Si éclatante que soit la reconnaissance, qui est aujourd’hui accordée à l’œuvre de Louise Glück et que vient de confirmer le prix Nobel, sa poésie n’aura jamais rompu avec ce qu’elle caractérise elle-même comme une attirance pour, ainsi que le traduit Marie Olivier, « ce qui est malléable, inchoatif, non fini, en développement, contrairement au fini, au publié, à l’imprimé ».
Pourtant ses poèmes, plutôt courts, ne paraissent-ils pas très achevés ?
Mais voici que, dans tels de ses recueils, plusieurs poèmes se constituent en élusifs ensembles dont l’unité ne va cesser de s’imposer et de se dérober : qu’est-ce qui, comme une présence ou une demande inapaisable, aura exigé cette dansante pluralité ?
Le recueil « L’iris sauvage » s’ouvre aux plantes ou à des endroits ou des moments du jardin : « les personae humaines, remarque Marie Olivier, sont délaissées au profit de fleurs et plantes d’un jardin domestiqué ».

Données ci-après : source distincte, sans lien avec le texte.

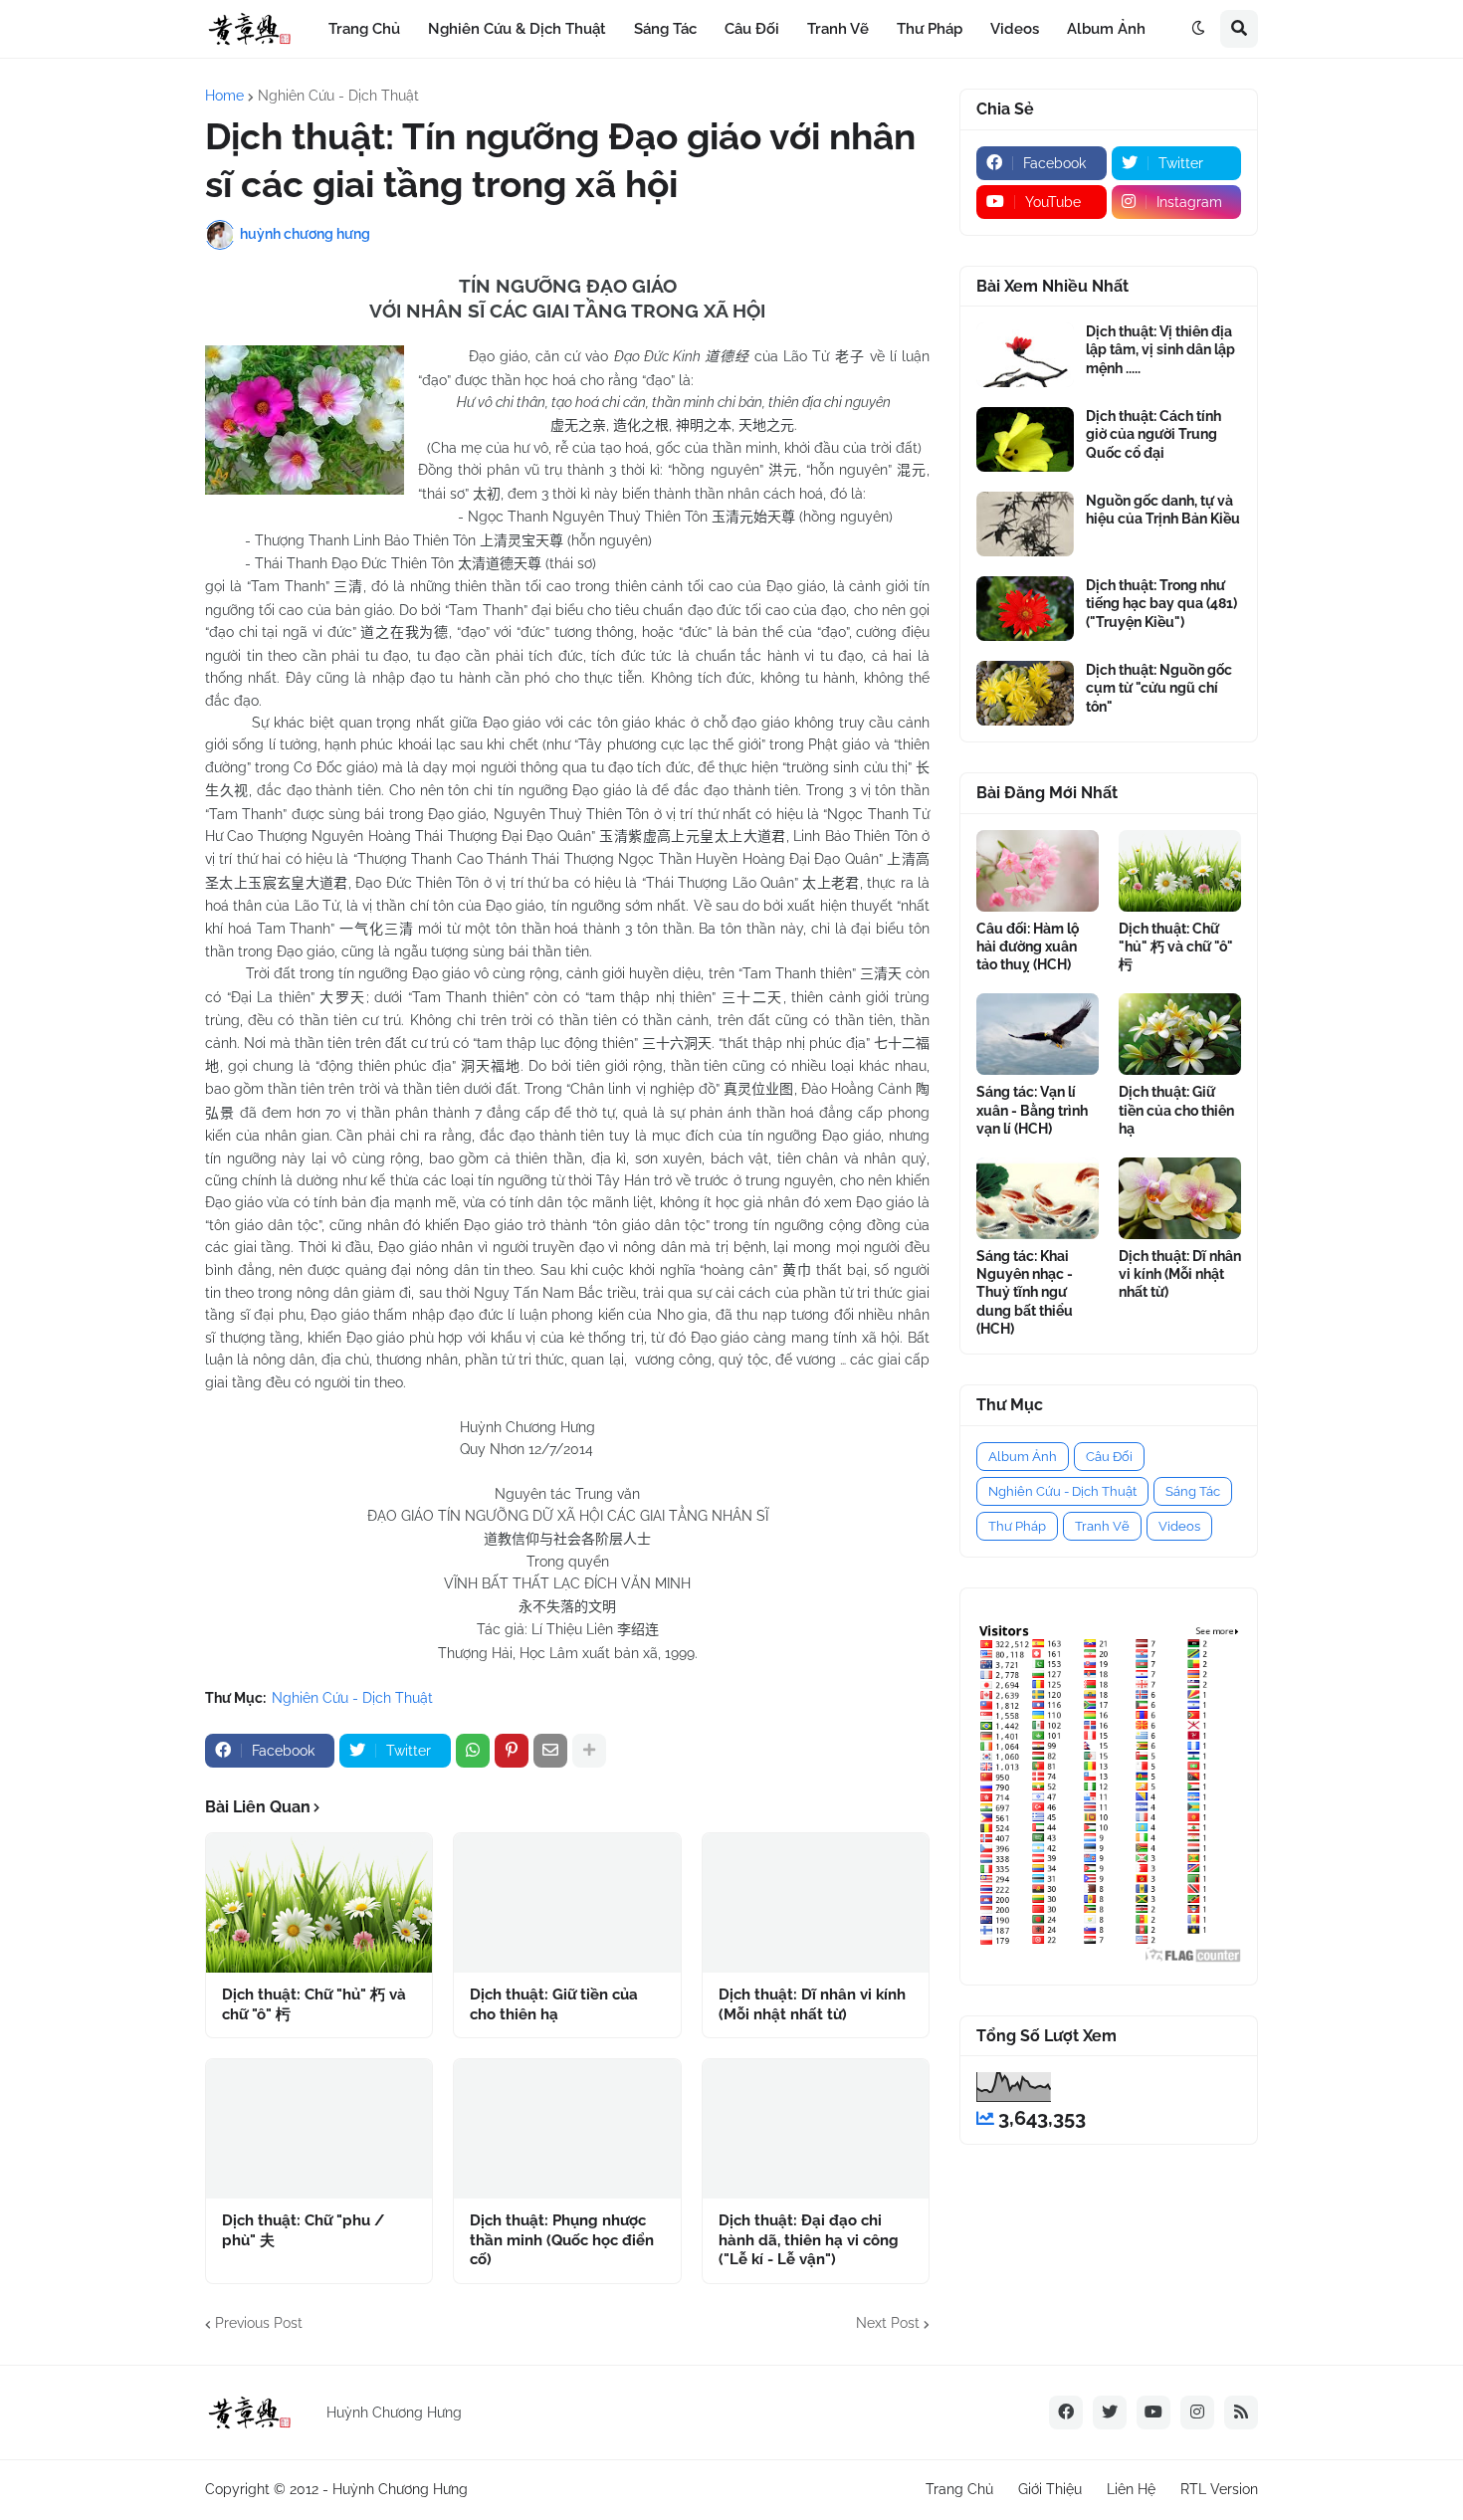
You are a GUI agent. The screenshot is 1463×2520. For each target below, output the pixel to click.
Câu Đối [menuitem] (752, 29)
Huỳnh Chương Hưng (400, 2489)
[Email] (550, 1751)
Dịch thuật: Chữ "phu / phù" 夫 (303, 2230)
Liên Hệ (1131, 2489)
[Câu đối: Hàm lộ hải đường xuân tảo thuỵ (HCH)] (1037, 871)
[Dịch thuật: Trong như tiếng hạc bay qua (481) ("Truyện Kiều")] (1025, 608)
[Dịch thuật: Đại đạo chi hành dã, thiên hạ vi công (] (816, 2129)
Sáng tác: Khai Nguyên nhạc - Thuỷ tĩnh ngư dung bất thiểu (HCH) (1024, 1292)
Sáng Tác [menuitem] (665, 29)
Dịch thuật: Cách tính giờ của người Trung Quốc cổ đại (1153, 434)
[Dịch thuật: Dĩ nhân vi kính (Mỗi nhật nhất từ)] (816, 1903)
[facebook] (1066, 2412)
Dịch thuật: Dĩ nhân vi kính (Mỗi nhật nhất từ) (812, 2004)
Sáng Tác (1192, 1491)
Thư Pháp (1017, 1526)
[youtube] (1153, 2412)
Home (224, 96)
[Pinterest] (511, 1751)
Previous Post (259, 2323)
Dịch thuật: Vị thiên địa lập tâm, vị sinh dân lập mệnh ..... (1160, 349)
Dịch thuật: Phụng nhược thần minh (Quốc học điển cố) (562, 2239)
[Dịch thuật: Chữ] (319, 1903)
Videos (1179, 1526)
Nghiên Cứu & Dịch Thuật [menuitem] (517, 29)
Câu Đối (1109, 1456)
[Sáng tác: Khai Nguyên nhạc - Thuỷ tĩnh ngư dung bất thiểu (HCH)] (1037, 1198)
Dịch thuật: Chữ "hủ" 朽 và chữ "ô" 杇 (314, 2004)
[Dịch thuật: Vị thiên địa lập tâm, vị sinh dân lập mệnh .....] (1025, 354)
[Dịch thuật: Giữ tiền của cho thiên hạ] (567, 1903)
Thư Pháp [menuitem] (929, 29)
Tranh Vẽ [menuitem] (838, 29)
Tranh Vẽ (1102, 1526)
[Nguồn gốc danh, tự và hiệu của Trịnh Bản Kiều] (1025, 524)
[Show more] (589, 1751)
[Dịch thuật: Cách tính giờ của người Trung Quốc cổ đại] (1025, 439)
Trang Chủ (959, 2489)
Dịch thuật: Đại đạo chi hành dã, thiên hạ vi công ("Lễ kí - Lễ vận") (809, 2239)
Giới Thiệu (1050, 2489)
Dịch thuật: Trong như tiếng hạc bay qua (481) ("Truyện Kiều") (1161, 603)
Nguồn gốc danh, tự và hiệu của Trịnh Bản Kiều (1163, 509)
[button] (1198, 29)
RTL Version (1219, 2489)
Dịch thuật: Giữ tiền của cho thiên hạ (554, 2004)
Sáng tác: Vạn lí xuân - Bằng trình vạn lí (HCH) (1032, 1110)
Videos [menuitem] (1014, 29)
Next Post (888, 2323)
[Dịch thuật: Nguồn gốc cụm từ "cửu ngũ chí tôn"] (1025, 693)
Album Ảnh (1022, 1456)
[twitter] (1110, 2412)
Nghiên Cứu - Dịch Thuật (338, 96)
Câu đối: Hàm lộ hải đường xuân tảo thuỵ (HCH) (1027, 946)
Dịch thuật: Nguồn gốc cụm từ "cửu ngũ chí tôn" (1159, 688)
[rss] (1241, 2412)
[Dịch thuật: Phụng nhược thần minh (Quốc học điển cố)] (567, 2129)
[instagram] (1197, 2412)
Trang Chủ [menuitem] (364, 29)
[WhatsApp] (473, 1751)
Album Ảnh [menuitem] (1106, 29)
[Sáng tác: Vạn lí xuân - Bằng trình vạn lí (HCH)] (1037, 1034)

Ainsi nous entendons-nous interpellés par le coquelicot, dans « Le coquelicot rouge » :
Le grand avantage
est de ne pas avoir
d’esprit. Des sentiments ?
Oh, ça, j’en ai ; ce sont eux
qui me gouvernent. J’ai
un seigneur au paradis
appelé le soleil, et je m’ouvre
à lui, lui montrant
le feu de mon propre cœur, feu
semblable à sa présence.
Que pourrait être une telle gloire
si ce n’est un cœur ? Oh, mes frères et sœurs,
avez-vous un jour été comme moi, il y a longtemps,
avant que vous ne soyez humains ? Vous êtes-
vous permis
de vous ouvrir une fois seulement, vous qui ne
vous ouvrirez jamais plus ? Car en vérité,
je parle là
de la même façon que vous. C’est parce que
je suis détruit que
je parle.
Oui, voici que sous l’appel d’une plante, l’être humain peut se trouver ramené en-deça de lui-même : dans quelles régions de risques ou, au plus près de la « destruction », dans quelles zones d’inquiétants possibles ?
Ailleurs, c’est le « chez soi » qui se met à crépiter avec une secrète férocité… Ainsi dans « Inferno », traduit par Raymond Farina, les choses proches se font bûcher – pour quelle victime à jamais consumée ou pour quel renaissant phénix ?
« Inferno » :
Pourquoi vous en alliez-vous ?
Je sortais vivante du feu ;
comment est-ce possible ?
Rien n’a été perdu : tout a été
détruit. La destruction
résulte de l’action.
Était-ce un feu réel ?
Je me souvient de ce retour à la maison vingt ans avant
pour tenter de sauver ce qui pourrait l’être.
La porcelaine et le reste. L’odeur de fumée
sur tout.
Dans mon rêve, je construisais un bûcher funéraire.
Pour moi, vous comprenez.
Je pensais que j’avais assez souffert.
Je pensais que c’était la fin pour mon corps : le feu
semblait la fin convenant au désir ;
c’était la même chose.
Et pourtant vous n’étiez pas morte ?
C’était un rêve ; je pensais rentrer chez moi.
Les poèmes de Louise Glück, doucement, inflexiblement, émettent d’inapaisables souffles, des ambiguïtés vouées à ne jamais se résoudre.
Au cœur même de ce qui semble être fait « pour nous » – ce qui doit être entretenu pour traverser le temps (comme, exemplairement, le jardin) – voici que s’ouvrent des failles… Et par ces béances, le plus préparé (le très exactement adapté, ce qui, parfaitement prévu, devrait répondre à nos intentions ou désirs) se met à émettre vers nous, sur nous, voire contre nous, et sans fin, une haleine obscure.
Oui, c’est la consistance même de notre « monde » d’aujourd’hui qui se trouve ici réalisée-exposée avec toute sa cruelle ambiguïté.
La poésie, ici, est faite pour nous laisser dans le plus discret mais le plus inapaisable des suspens.